_Check your understanding_:
- a) Copy word for word the part of the blog post on force-feeding and anorexia that begins at the words "That describes it" and stops after the words "Heimlich on you!".
- b) Answer these questions from the blog post on force-feeding and anorexia:
(i) In which journal was the paper on coerced care published?
(ii) Toward which waterfall is the canoe headed in the analogy?
(iii) What procedure does the first commenter say isn't called "force-breathing"?
- c) Write what comes next in the blog post on force-feeding and anorexia, picking up after its last line.

_Text excerpt_:

——

Thursday, January 04, 2007

"Force-feeding" and anorexia

Recently I've been asked to speak about the Maudsley approach to healing anorexia on several radio shows. In every interview there is a question or comment about "force-feeding" anorexics, and it's always offered in a tone of mingled horror and contempt, as if there could be nothing worse than coercing someone into eating.

To which I usually respond something like, "Actually, there's nothing worse than watching someone compulsively starve herself to death."

Now an interesting paper published in the American Journal of Psychiatry takes on both the moral and legal issues around the idea of what the authors call coerced care for eating disorders. I love the analogy its author, Dr. Arnold Andersen, uses for how dieting can lead into anorexia: "The situation resembles that of a person boarding a canoe headed for Niagara Falls on a journey that begins voluntarily but ineluctably transforms into a nonvoluntary propulsion toward the Falls, with the person at times not recognizing that the upcoming Falls even exist."

That describes it so very well. Someone who is deep in anorexia cannot see the falls or even know they exist. They need the strong hand extended from the shore to pull them out of the current.

Far worse to watch the boat go merrily over the falls.


Unknown said...

You are SO right. Thank you for engaging that question so clearly.

They don't call it "force-breathing" when they do the Heimlich on you!

Fiona Marcella said...

——

_Supplied data_:
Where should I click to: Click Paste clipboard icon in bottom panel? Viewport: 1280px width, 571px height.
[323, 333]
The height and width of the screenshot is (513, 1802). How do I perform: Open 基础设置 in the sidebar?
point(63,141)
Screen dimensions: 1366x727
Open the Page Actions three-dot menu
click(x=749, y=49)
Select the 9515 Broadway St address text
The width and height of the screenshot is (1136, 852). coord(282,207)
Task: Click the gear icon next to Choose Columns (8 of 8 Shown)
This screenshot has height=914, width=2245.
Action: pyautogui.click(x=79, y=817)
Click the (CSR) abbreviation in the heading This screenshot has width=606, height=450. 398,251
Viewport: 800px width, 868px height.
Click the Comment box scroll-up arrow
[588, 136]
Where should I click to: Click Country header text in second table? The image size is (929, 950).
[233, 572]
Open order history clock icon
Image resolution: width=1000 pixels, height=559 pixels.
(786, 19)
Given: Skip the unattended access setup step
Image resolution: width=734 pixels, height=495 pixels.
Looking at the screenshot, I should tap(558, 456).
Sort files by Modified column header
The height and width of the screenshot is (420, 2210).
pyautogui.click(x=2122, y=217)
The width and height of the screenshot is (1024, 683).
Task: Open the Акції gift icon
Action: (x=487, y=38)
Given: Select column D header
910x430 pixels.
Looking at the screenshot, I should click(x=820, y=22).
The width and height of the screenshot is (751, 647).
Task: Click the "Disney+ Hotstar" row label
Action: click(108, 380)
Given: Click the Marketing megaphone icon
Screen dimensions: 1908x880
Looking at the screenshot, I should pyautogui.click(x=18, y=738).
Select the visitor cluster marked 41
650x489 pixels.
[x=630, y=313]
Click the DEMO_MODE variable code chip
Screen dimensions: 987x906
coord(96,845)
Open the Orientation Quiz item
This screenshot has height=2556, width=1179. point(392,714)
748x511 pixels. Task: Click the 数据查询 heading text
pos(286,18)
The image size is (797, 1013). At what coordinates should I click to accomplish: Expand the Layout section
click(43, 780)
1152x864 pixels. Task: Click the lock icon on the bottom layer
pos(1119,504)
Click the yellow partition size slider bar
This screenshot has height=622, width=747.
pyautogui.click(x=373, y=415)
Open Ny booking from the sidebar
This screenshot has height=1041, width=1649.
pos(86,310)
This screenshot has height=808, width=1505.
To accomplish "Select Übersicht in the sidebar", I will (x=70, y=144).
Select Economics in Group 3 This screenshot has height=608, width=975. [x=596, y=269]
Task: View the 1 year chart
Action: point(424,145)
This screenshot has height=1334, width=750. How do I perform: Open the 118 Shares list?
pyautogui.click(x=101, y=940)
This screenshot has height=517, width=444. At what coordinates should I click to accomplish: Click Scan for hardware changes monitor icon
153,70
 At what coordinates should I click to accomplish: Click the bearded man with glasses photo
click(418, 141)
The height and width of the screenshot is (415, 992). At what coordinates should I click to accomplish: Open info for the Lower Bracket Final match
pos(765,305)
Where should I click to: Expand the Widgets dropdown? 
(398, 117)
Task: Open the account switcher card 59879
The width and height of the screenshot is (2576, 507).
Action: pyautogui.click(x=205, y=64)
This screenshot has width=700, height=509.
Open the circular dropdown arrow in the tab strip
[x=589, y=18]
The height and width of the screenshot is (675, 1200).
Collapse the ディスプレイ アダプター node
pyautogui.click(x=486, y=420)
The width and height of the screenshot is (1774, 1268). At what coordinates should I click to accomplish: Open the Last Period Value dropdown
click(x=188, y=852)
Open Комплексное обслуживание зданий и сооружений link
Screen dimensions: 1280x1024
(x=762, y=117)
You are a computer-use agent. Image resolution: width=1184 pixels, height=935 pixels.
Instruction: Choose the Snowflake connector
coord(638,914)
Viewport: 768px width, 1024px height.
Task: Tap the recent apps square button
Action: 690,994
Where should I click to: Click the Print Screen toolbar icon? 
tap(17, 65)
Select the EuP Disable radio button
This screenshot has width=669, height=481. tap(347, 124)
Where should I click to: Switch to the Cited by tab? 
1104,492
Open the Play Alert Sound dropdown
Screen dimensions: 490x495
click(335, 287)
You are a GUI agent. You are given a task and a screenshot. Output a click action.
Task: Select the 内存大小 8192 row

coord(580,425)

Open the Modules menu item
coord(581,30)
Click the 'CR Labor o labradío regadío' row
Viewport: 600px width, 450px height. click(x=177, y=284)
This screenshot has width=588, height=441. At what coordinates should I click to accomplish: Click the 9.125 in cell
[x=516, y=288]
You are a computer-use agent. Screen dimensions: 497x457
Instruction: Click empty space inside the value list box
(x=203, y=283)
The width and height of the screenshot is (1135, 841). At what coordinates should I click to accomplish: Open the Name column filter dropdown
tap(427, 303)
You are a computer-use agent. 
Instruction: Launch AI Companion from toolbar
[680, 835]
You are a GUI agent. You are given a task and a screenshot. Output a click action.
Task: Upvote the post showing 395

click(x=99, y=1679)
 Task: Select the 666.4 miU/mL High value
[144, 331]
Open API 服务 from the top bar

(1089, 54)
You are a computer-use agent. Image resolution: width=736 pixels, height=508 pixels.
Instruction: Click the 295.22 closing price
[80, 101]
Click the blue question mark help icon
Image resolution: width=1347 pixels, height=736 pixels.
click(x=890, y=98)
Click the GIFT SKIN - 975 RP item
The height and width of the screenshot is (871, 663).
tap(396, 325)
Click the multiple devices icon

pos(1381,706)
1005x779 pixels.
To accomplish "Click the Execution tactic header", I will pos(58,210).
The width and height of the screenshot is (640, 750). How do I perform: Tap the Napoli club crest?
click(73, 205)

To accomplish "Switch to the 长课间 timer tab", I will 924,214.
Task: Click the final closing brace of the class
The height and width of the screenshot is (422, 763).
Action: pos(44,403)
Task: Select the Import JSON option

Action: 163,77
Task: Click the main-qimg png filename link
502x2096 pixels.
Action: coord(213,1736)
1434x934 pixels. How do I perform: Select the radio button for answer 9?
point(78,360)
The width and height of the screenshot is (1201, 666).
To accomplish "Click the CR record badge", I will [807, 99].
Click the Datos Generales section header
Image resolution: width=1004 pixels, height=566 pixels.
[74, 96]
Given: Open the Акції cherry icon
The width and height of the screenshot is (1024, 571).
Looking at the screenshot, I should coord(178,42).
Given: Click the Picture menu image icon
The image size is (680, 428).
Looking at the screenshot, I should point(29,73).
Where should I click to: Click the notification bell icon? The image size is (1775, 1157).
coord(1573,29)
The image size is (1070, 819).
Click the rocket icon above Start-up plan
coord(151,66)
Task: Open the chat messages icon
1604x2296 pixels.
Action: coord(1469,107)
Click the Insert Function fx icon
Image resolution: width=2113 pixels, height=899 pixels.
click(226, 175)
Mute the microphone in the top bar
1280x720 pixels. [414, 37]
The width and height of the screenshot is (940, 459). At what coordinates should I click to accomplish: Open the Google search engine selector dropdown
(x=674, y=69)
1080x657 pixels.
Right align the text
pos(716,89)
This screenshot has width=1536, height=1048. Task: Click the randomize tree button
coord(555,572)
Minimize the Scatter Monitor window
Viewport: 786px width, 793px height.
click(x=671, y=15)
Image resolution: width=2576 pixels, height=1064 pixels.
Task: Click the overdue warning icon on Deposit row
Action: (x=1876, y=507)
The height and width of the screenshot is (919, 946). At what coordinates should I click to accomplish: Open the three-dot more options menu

——

_Results for the exercise_:
- a)
That describes it so very well. Someone who is deep in anorexia cannot see the falls or even know they exist. They need the strong hand extended from the shore to pull them out of the current.

Far worse to watch the boat go merrily over the falls.


Unknown said...

You are SO right. Thank you for engaging that question so clearly.

They don't call it "force-breathing" when they do the Heimlich on you!

- b)
(i) The American Journal of Psychiatry
(ii) Niagara Falls
(iii) The Heimlich

- c)
In five years of treatment for our daughter's AN it took us until the spring of last year to encounter a psychiatrist who thought that "eating disorders are about control" and that therefore no guidance or help, let alone coercion should be used to get our daughter to eat. Ironiclly this happened during the only time when she was detained in a psychiatric hospital (it wasn't actually against her will but she was basically trcked to go in and it was very quickly against MY better judgement). Knowing where he was coming from and always wishing to see both sides of an arguement I did try to explain to my younger daughter the theory behind allowing choice. I won't quote her complete reply because you probably have profanity blockers on but it went something like " a hospital not making anorexic eat, that's f&^$ing sh%$e" I hope that she manages to use more appropriate language in the future especially if she gets into her chosen career and becomes a nurse, but I agree with her attitute (which comes of years of experience, something that the doctor will probably never achieve)

Harriet said...

I wonder if that's one of the differences between treatment here in the U.S. and where you are, Marcella, in the U.K. Here it seems like the whole control/choice thing is front and center. Good for your daughter, for understanding and being able to articulate, however profanely! :-)

Harriet said...

And Laura, that's an absolutely brilliant metaphor! Force-breathing--I will be quoting you on that for sure.